- Harmful content can evolve quickly, so we built new AI technology that can adapt more easily to take action on new or evolving types of harmful content faster.
- This new AI system uses “few-shot learning,” starting with a general understanding of a topic and then uses much fewer labeled examples to learn new tasks.
Harmful content continues to evolve rapidly — whether fueled by current events or by people looking for new ways to evade our systems — and it’s crucial for AI systems to evolve alongside it. But it typically takes several months to collect and label thousands, if not millions, of examples necessary to train each individual AI system to spot a new type of content.
To tackle this, we’ve built and recently deployed Few-Shot Learner (FSL), an AI technology that can adapt to take action on new or evolving types of harmful content within weeks instead of months. This new AI system uses a method called “few-shot learning,” in which models start with a general understanding of many different topics and then use much fewer — or sometimes zero — labeled examples to learn new tasks. FSL can be used in more than 100 languages and learns from different kinds of data, such as images and text. This new technology will help augment our existing methods of addressing harmful content.
Our new system works across three different scenarios, each of which require varying levels of labeled examples:
- Zero-shot: Policy descriptions with no examples
- Few-shot with demonstration: Policy descriptions with a small set of examples (n<50)

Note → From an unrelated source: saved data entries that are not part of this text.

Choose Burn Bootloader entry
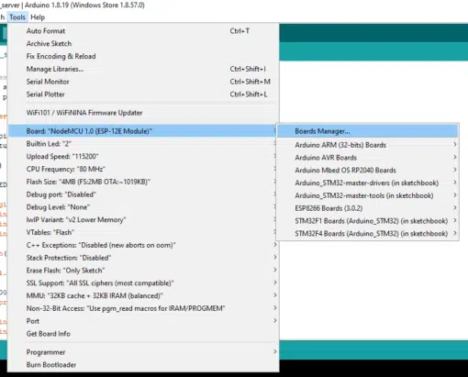 (x=143, y=365)
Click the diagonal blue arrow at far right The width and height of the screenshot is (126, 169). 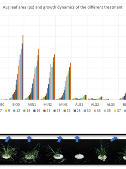(114, 139)

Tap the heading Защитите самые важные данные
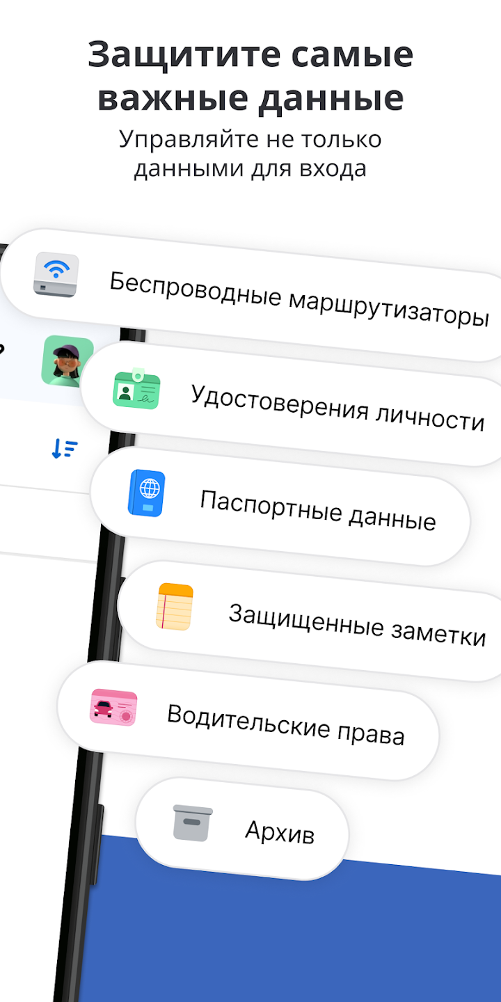(x=251, y=76)
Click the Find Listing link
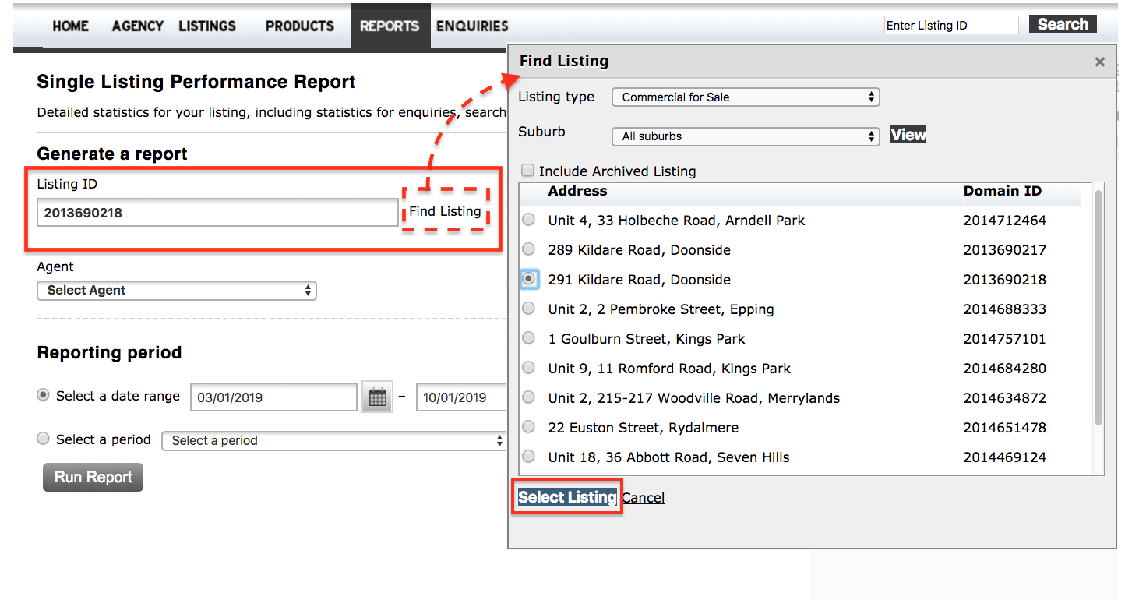 click(445, 210)
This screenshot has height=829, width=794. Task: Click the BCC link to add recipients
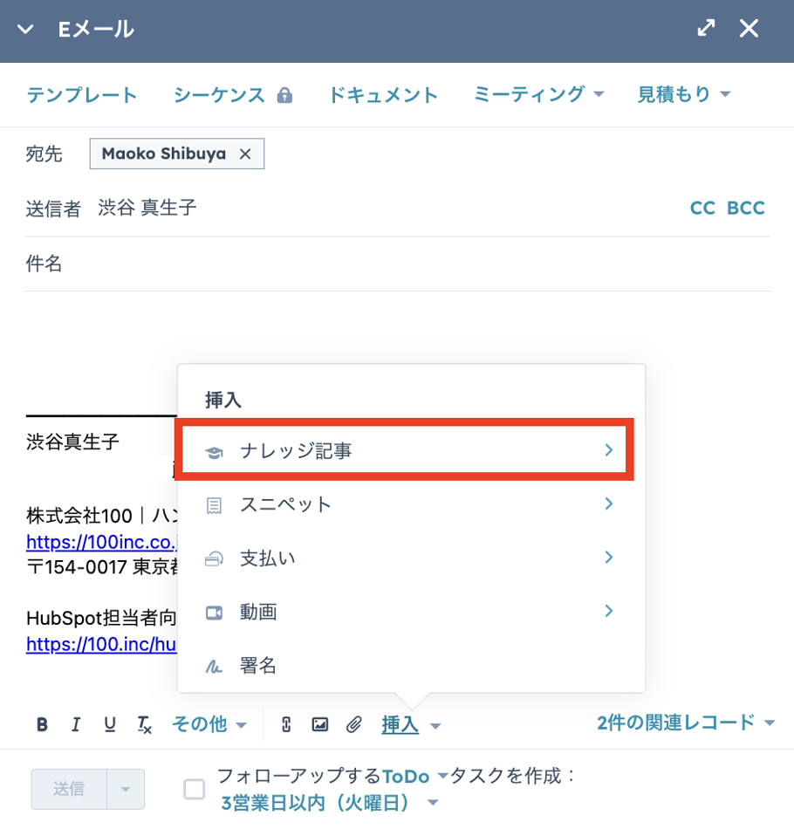tap(747, 208)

- Low-shot with fine-tuning: ML developers can fine-tune the FSL base model with a low number of training examples
We’ve tested FSL on a few recent events. For example, one recent task was to identify content that shares misleading or sensationalized information discouraging COVID-19 vaccinations (such as “Vaccine or DNA changer?”). In a separate task, the new AI system improved an existing classifier that flags content that comes close to inciting violence (for example, “Does that guy need all of his teeth?”). The traditional approach may have missed these types of inflammatory posts since there aren’t many labeled examples that use “DNA changer” to create vaccine hesitancy or references to teeth to imply violence. We’ve also seen that, in combination with existing classifiers along with efforts to reduce harmful content, ongoing improvements in our technology and changes we made to reduce problematic content in News Feed, FSL has helped reduce the prevalence of other harmful content like hate speech.
We believe that FSL can, over time, enhance the performance of all of our integrity AI systems by letting them leverage a single, shared knowledge base and backbone to deal with many different types of violations. There’s a lot more work to be done, but these early production results are an important milestone that signals a shift toward more intelligent, generalized AI systems.